Hinter den sieben Bergen, hoch über dem Glarnerland liegt das Königreich Pralinonien, regiert vom ebenso gütigen wie schläfrigen König Tröimibus. Aus Anlass des 18. Geburtstages seiner Tochter Prinzessin Gloria beehrt die adlige Verwandtschaft das kleine Reich: Onkel Hubert von Toblerone mit Gattin Klarabella, Tante Herta-Maria von Läderach, Tante Lukrezia von Milka und nicht zuletzt Grossvater Theophil zu Lindor. Während Küchenmeister Rafaello für das Geburtstagskind nach langem Überlegen eine – Schokoladentorte kreiert, verliert Gloria im Spiel mit den Hofdamen Kägi und Fret ihren goldenen Ball im Brunnen und ein liebenswürdiger Frosch holt ihn aus den Tiefen hervor. Sie verspricht ihm dafür mit hinter dem Rücken gekreuzten Fingern, von ihrem eigenen Teller essen, aus ihrer Tasse trinken und in ihrem Himmelbett schlafen zu dürfen. Es kommt, wie es kommen muss – wenn auch eher gegen den Willen der Prinzessin: Nicht ganz jugendfrei stiehlt der Frosch dem Mädchen einen Kuss, wird dadurch wieder in seine ursprüngliche Prinzengestalt zurückverwandelt und ehelicht die Prinzessin mit dem Segen der gesamten süssen Verwandtschaft.

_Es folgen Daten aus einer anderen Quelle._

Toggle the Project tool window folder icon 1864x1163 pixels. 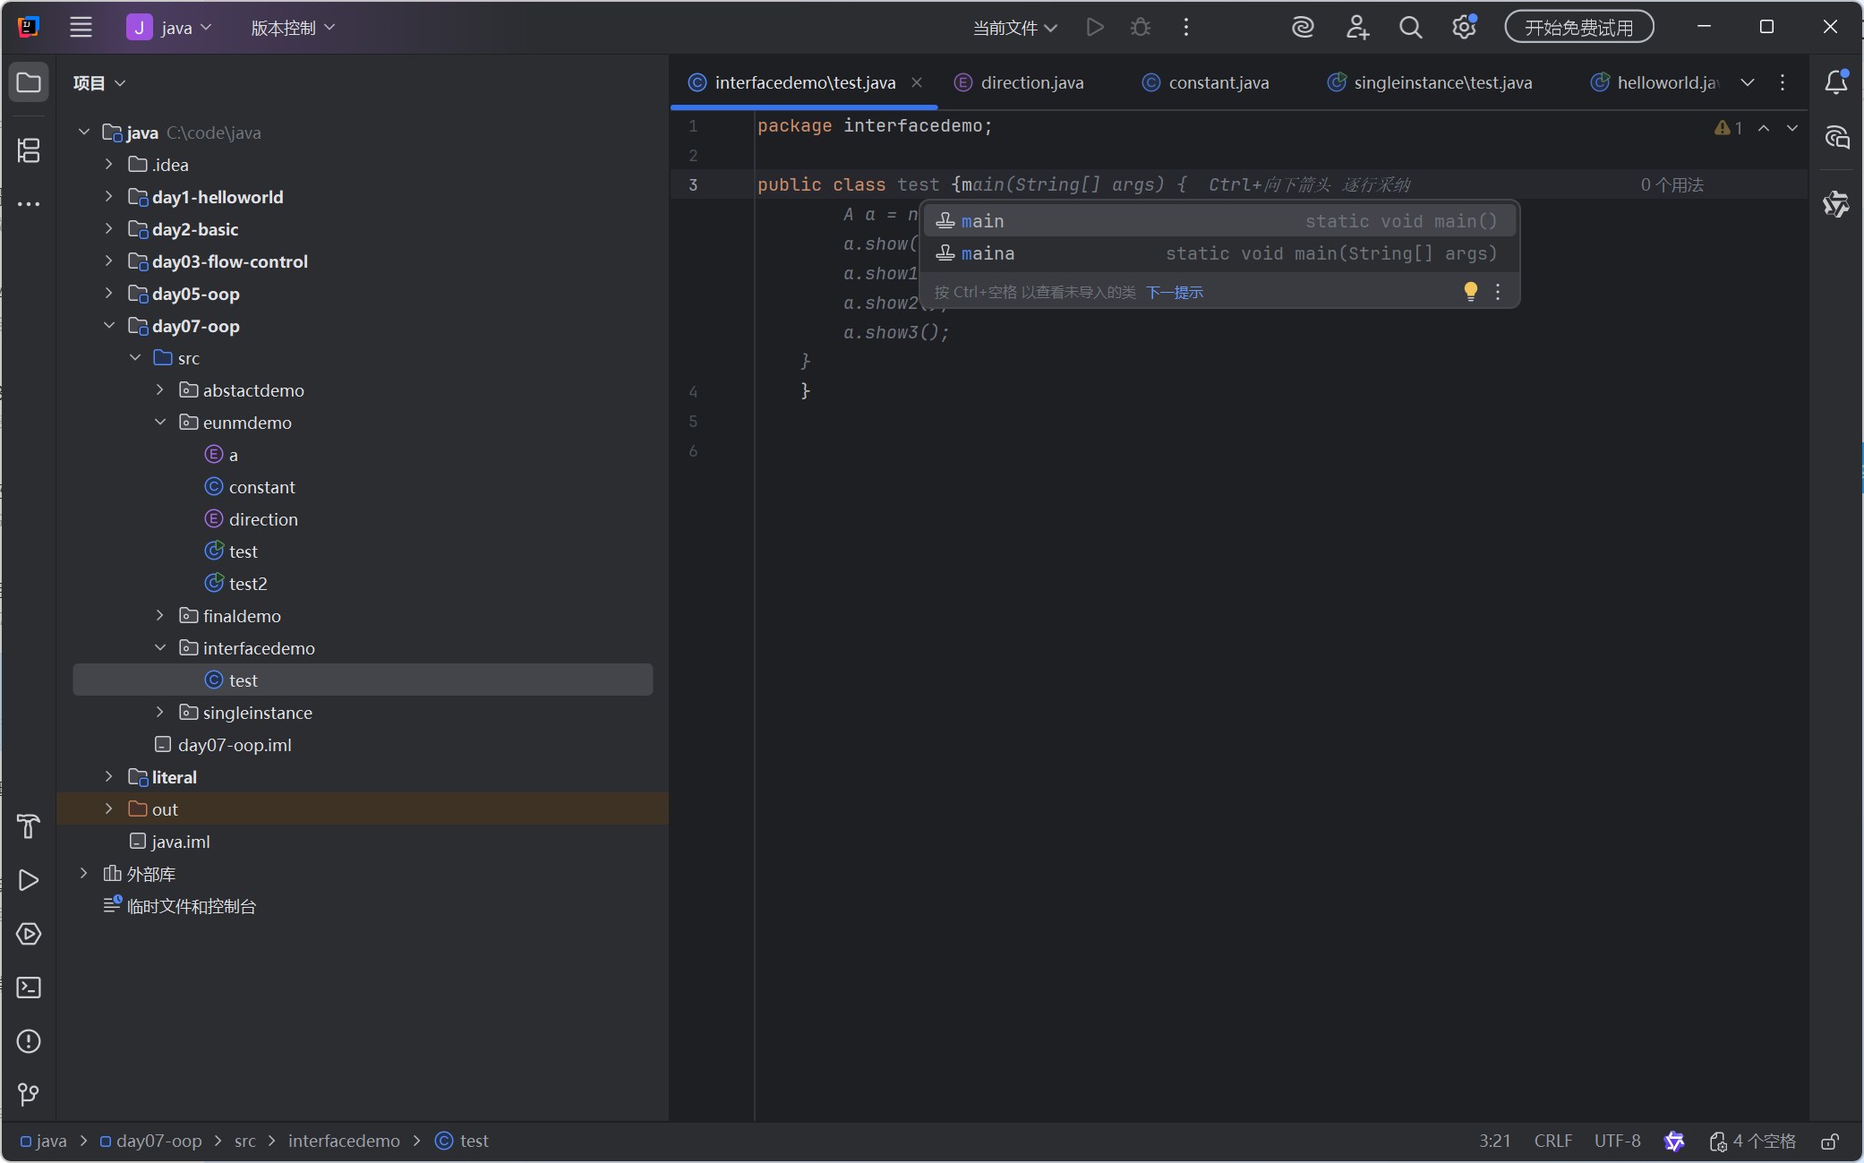(29, 82)
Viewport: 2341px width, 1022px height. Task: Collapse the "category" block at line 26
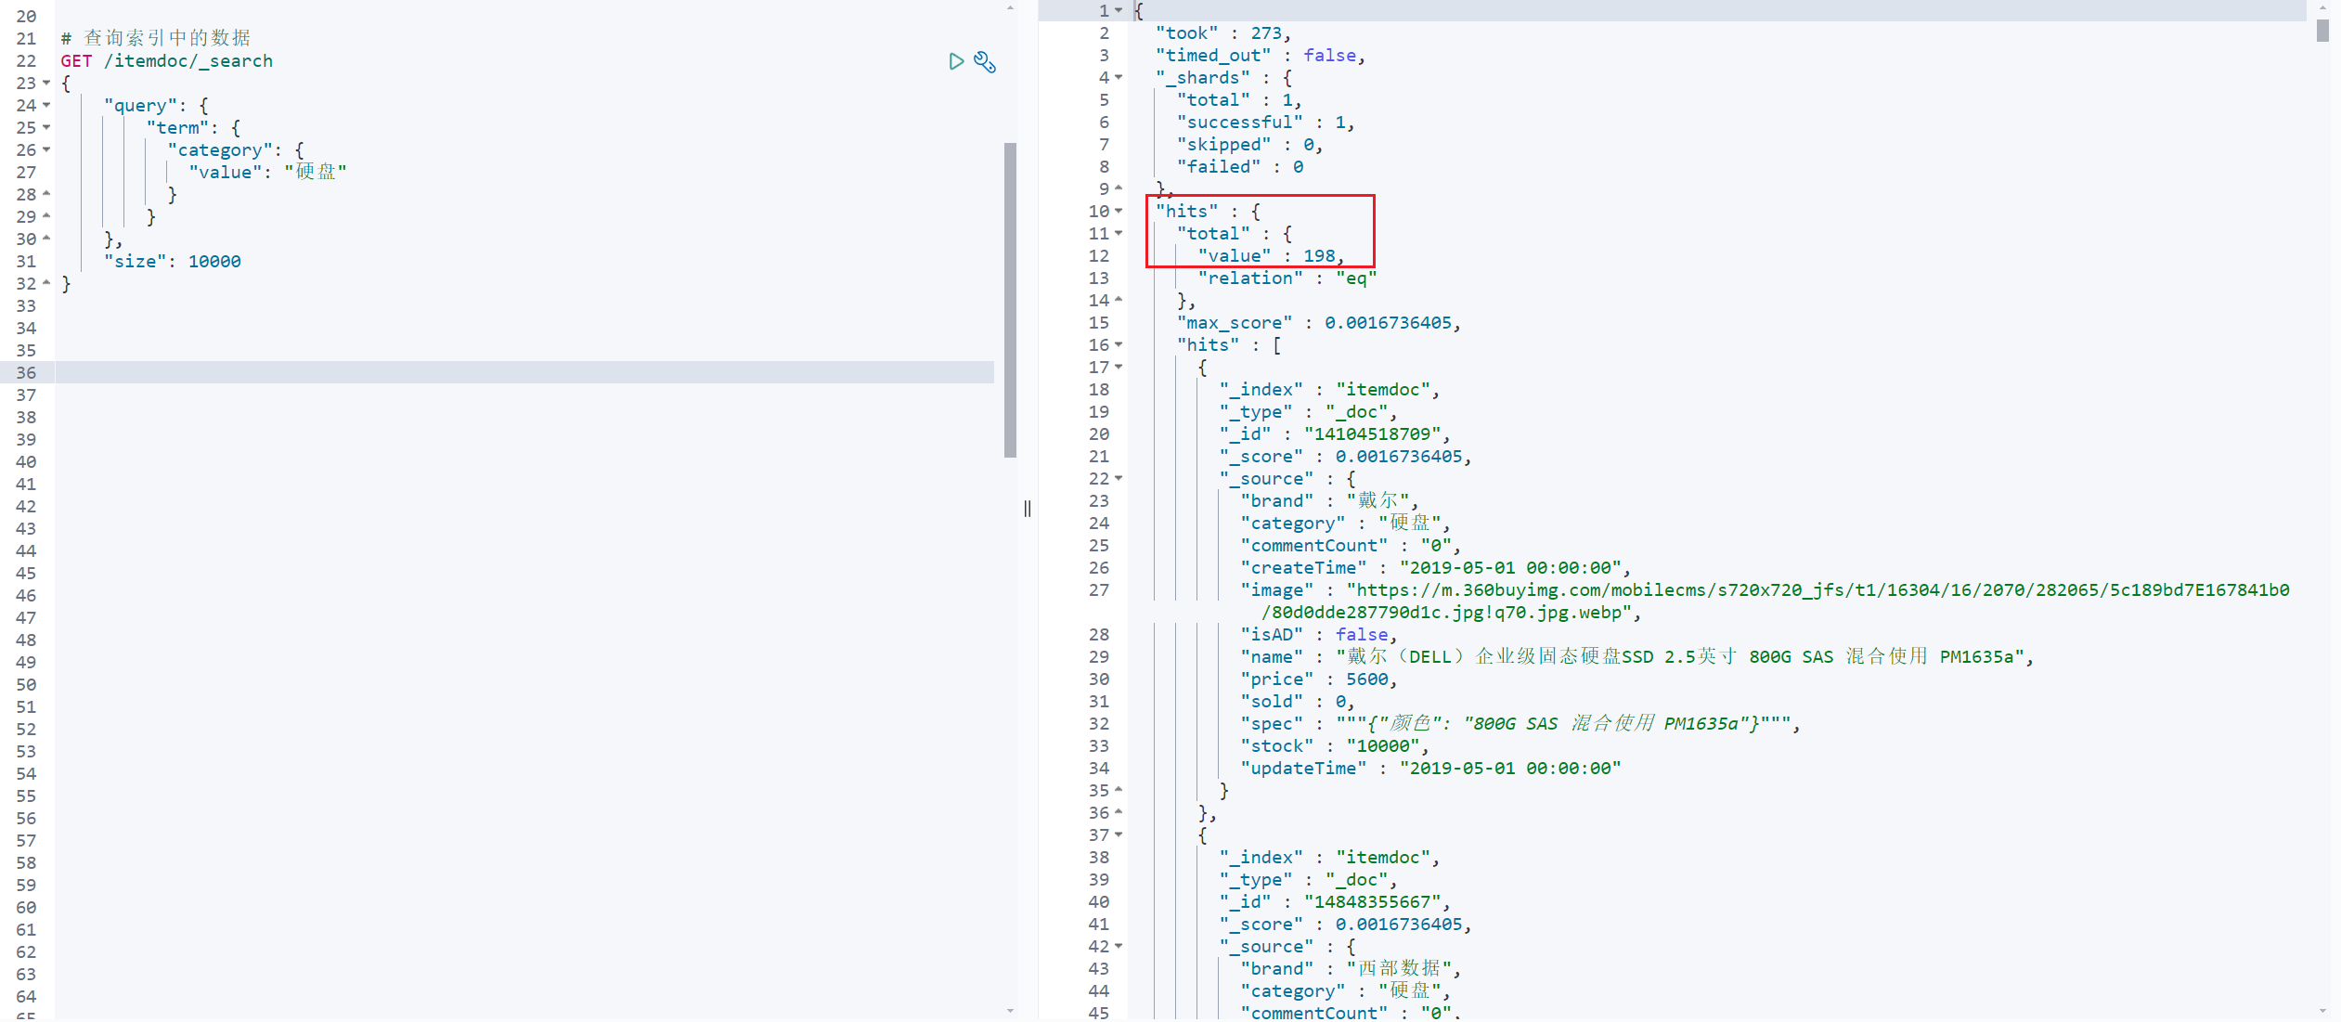pyautogui.click(x=46, y=149)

Der Frosch ist eine Königin
Obwohl die Aufführung der Bruuwalder Spiellüt wie immer nicht nur hochprofessionell, sondern auch kurzweilig war und von witzigen Dialogen und farbenfrohen Kostümen nur so schillerte, waren der Schreibende wie weitere Zuschauer, die unvorsichtigerweise vor dem Theater nichts zu sich genommen hatten, dankbar für die Pause und vor allem für die vom Hotel Cristal offerierten Leckerbissen angesichts der geballten Ladung an Süssem, das da auf der Bühne dargeboten wurde.

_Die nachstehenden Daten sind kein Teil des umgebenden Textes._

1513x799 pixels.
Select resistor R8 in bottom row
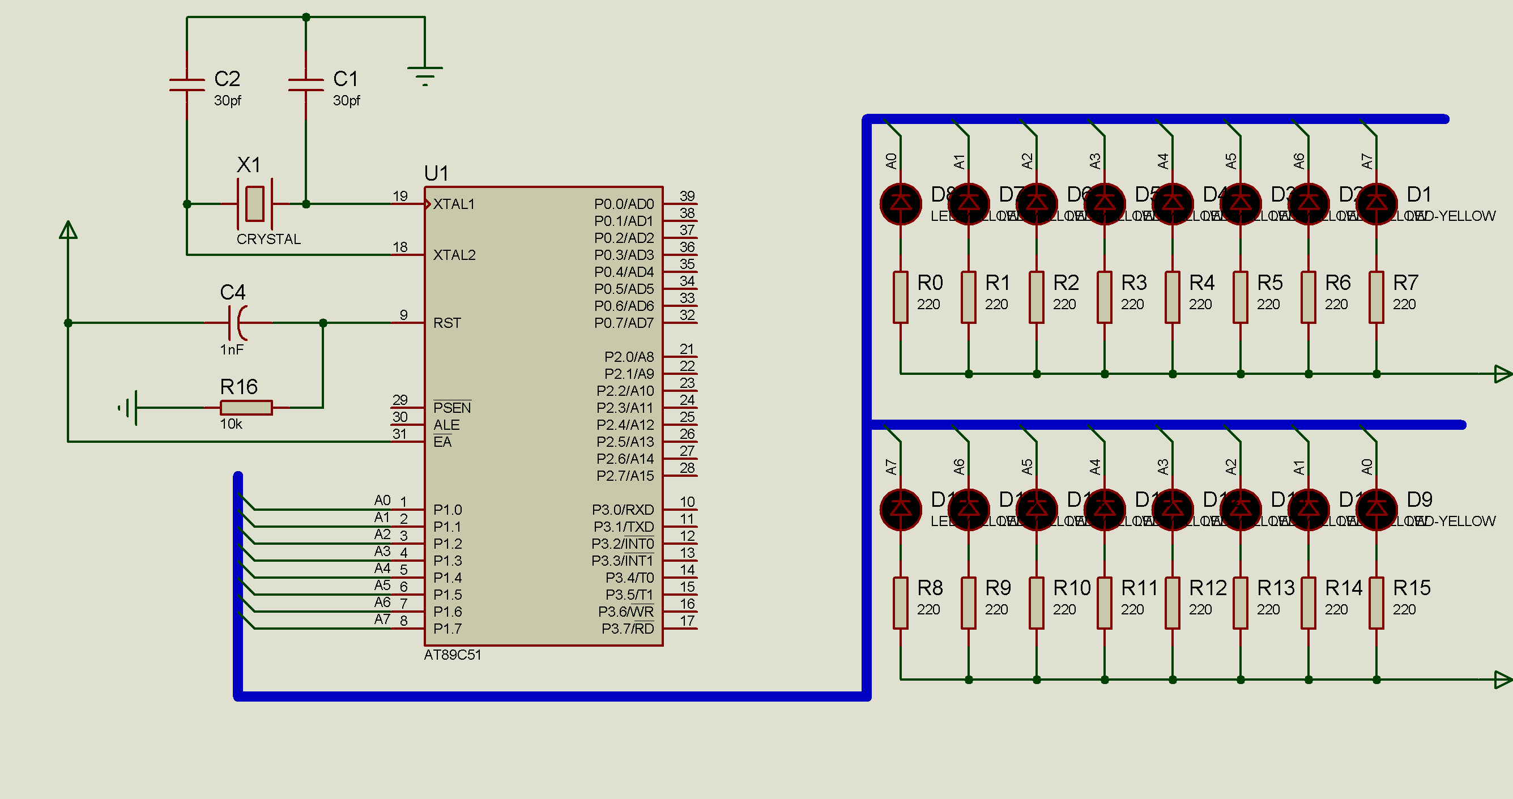click(900, 603)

Ursi Kessler, die zusammen mit Ueli Oester, der auch den überzeugenden Küchenchef Rafaello gab, Regie führte, brachte es auf den Punkt: Was für ein Glücksfall, in einem so kleinen Dorf wie Braunwald eine so grosse Anzahl ebenso begeisterter wie begabter Schauspieler zu finden! Wobei es den treuen Besuchern, die auch dieses Jahr eine der vier Aufführungen in der zum gemütlichen Kleintheater umgestalteten Mehrzweckhalle genossen, klar ist, dass es vor allem an ebendieser Regisseurin lag, das grosse Potenzial in den Spielenden beinahe jeden Alters, die dem «Froschkönig» Leben einhauchten, hervorzuholen und zum Blühen zu bringen. Dass der Froschkönig dabei eine Königin war, lag nicht an einer gendergerechten Quote, sondern wohl eher an der Überrepräsentierung des schönen Geschlechts beim Spiel und tat der Qualität des Dargebotenen keinen Abbruch, ganz im Gegenteil: Alina Tschäppät bezauberte mit ihrem Berner Oberländer Dialekt die Zuschauer ebenso sehr wie das unter der Katzengrippe leidende Sydepfötli, mit feliner Geschmeidigkeit und ebensolchem Selbstbewusstsein verkörpert von Mona Vogel. Wir begeben uns hier auf gefährliches Gebiet, denn jeder der talentierten Schauspieler hätte es verdient, mit Namen genannt zu werden – doch würde dies den Rahmen dieser Zeilen bei Weitem sprengen. Unser, das heisst der Zuschauenden, aufrichtiger Dank gilt deshalb uneingeschränkt jedem der begabten Mitwirkenden, ebenso wie Familie Pietzcker für die musikalische Begleitung, dem technischen Team, den hinter der Bühne und an den Kostümen Arbeitenden … Es waren gelungene Vorführungen, wie wir sie uns hoch über dem Alltag überheblicherweise angewöhnt haben in diesen feierlichen Tagen zwischen Weihnachten und Jahresende. Ganz herzlichen Dank allen Mitwirkenden und Sponsoren für das süsse Finale, das uns die Bruuwalder Spiellüt einmal mehr geschenkt haben!